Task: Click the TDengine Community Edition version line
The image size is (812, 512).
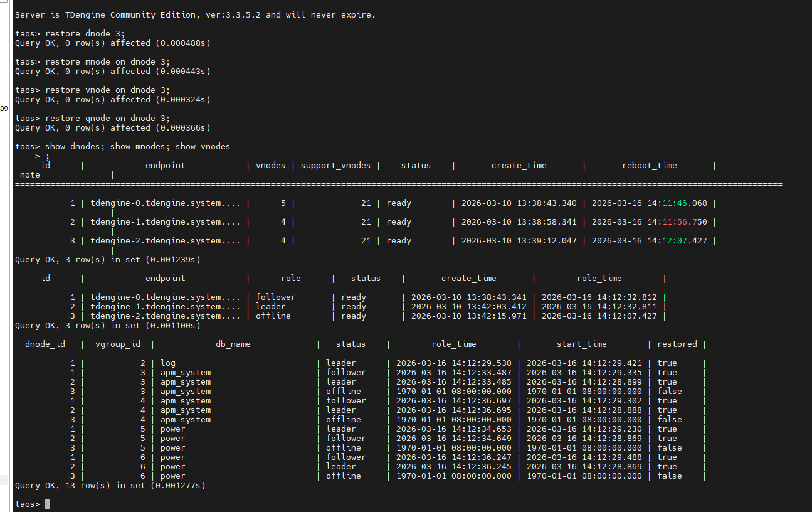Action: (195, 14)
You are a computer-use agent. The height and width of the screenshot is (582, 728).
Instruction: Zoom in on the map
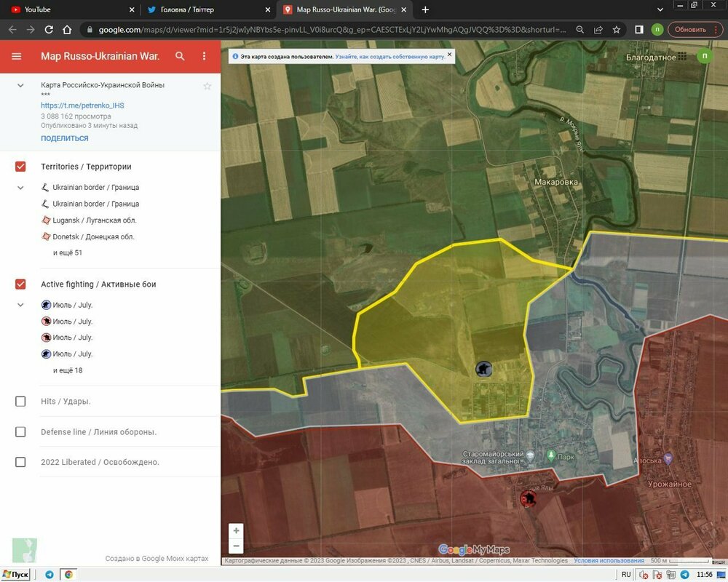pos(236,531)
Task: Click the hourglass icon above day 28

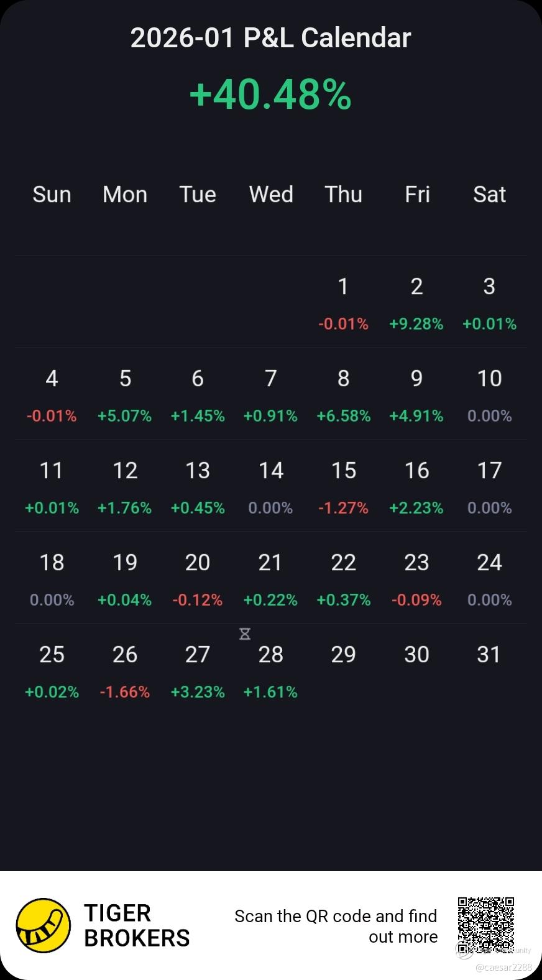Action: pyautogui.click(x=245, y=634)
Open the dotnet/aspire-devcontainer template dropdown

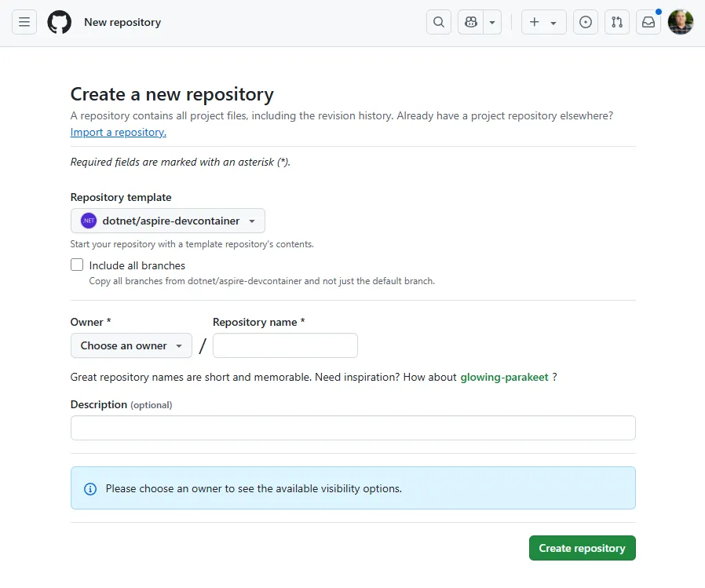[x=167, y=221]
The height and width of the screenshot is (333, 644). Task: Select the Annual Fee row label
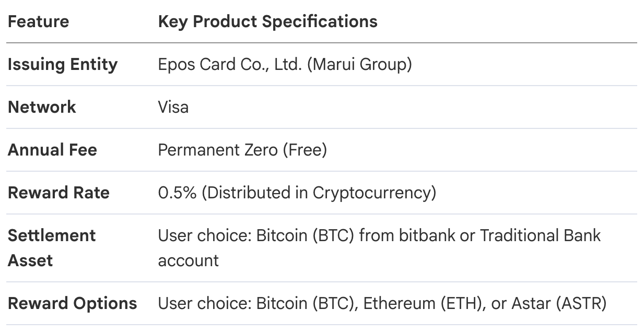coord(52,150)
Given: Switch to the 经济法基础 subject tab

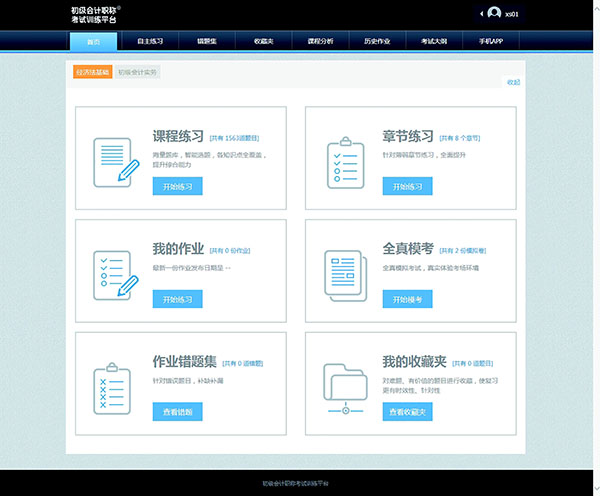Looking at the screenshot, I should click(92, 72).
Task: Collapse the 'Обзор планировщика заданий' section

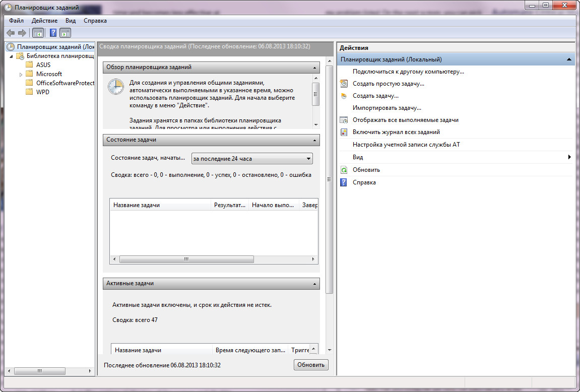Action: click(315, 68)
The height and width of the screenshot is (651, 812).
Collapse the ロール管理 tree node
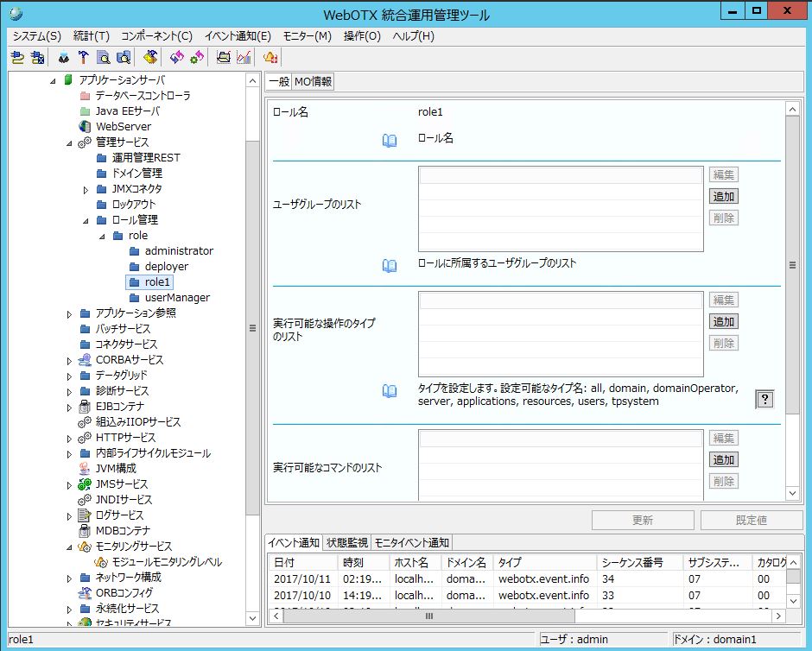86,220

* _Problem statement_:
Your answer should consist solely of the lines from the one holding "Instruction: Zoom in on the map" through the end of the listing, reproduced exactly and without pictures.

* _Response to this exercise_:
Instruction: Zoom in on the map
pos(236,531)
Task: Click the hourglass icon above day 28

Action: pyautogui.click(x=245, y=634)
Open the dotnet/aspire-devcontainer template dropdown

[x=167, y=221]
The height and width of the screenshot is (333, 644). Task: Select the Annual Fee row label
coord(52,150)
Given: Switch to the 经济法基础 subject tab

Looking at the screenshot, I should click(92, 72).
Task: Collapse the 'Обзор планировщика заданий' section

Action: click(315, 68)
The height and width of the screenshot is (651, 812).
Collapse the ロール管理 tree node
86,220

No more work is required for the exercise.